NASHUA — Only a handful of residents spoke during Tuesday's public hearing on the city's proposed $230 million budget, which could increase property taxes by up to 3 percent.
“I think it is important that the citizens of Nashua understand as soon as possible what their tax bills will be,” said Robert Sullivan of 12 Stonybrook Road, one of just a few citizens to comment on Mayor Donnalee Lozeau's recommended 2013 budget of $230,607,330.
Lozeau said the budget as presented should result in a tax rate increase of under 3 percent.
Sullivan pressed the mayor on a more accurate prediction, asking whether the increase would be closer to 2.8 or 2.9 percent, and noted that in the past two years, tax increases have been nearly 3 percent annually.
Over a three-year period, Nashua homeowners could be facing almost a 10 percent hike in their property taxes if the proposed budget is adopted, Sullivan said, asking whether any additional services are now offered.
Lozeau explained that the city has had a significant loss of state revenue in recent years, but that it continues to be “on solid financial footing.”
Lozeau said Nashua is not facing mass layoffs such as the one in Manchester, where the school board has approved laying off 161 full-time staffers.
She said it is important to predict the worst-case scenario when estimating tax increases. Sullivan argued that residents deserve to be provided with a probable tax rate figure so they can adequately prepare for their upcoming property tax bill.
The 2011 tax rate is $20.97 per $1,000 of assessed valuation, or about $6,291 for a $300,000 home. Although Lozeau did not mention the specific tax rate, if it is 3 percent, homeowners could be facing a new tax rate of about $21.60, or an estimated $190 more for a $300,000 home.
“Every 3 percent hurts,” said Cheryl Arch of Kessler Farms. “It is a hardship.”
In a time when families are on fixed incomes, salaries are declining and taxes are going up, Arch said she is struggling to understand why the city is spending money on “frivolous expenditures” such as pursuing rail studies and land buys.
The mayor's budget of $230,607,330 is up 1.5 percent from the current $227.2 million budget. Her budget is about $554,000 below the city's spending cap.

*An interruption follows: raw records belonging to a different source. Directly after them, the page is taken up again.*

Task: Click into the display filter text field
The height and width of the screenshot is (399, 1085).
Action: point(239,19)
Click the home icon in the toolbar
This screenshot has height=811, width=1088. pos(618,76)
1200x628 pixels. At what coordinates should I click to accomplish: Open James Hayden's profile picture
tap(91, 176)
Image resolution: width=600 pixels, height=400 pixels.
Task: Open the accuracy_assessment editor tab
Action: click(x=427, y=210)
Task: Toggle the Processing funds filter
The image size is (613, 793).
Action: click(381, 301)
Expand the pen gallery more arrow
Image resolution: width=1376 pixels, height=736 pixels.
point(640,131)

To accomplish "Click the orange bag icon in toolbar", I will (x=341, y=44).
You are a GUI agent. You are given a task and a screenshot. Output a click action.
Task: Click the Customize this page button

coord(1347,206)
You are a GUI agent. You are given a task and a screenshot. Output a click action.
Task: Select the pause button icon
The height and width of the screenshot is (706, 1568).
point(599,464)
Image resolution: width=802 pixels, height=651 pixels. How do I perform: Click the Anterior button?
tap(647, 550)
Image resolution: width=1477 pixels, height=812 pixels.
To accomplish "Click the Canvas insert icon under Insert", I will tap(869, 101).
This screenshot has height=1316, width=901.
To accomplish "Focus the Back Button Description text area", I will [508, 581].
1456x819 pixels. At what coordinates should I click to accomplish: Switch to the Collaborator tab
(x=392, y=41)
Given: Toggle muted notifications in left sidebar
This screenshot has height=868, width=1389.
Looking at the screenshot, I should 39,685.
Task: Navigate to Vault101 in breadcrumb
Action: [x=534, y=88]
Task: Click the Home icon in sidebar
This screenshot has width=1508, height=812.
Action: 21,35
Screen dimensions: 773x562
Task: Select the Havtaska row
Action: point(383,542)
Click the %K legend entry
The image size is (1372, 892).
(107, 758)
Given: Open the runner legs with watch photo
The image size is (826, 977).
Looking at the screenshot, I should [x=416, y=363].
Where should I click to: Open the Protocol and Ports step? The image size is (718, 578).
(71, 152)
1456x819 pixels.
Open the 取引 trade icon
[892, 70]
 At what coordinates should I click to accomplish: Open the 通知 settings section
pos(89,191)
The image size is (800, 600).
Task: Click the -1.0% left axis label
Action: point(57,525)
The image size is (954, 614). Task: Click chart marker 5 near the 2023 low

The largest department budget is the school district, which is recommended at $95.6 million. Other significant budgets include the police department at $17.7 million, and the fire department at $14.1 million.
Stacie Laughton, selectman for Ward 4, urged the Board of Aldermen to make sure there is sufficient funding for the police department budget. Because of a recent shortfall in the police budget, two school resource officers were temporarily pulled from the schools earlier this year.
“We should not let that happen again,” she told aldermen.
Tonight, the aldermanic Budget Review Committee will again study the proposed budget in light of public comments made Tuesday. Following its recommendation, the full Board of Aldermen will have the opportunity to adjust the budget before final approval.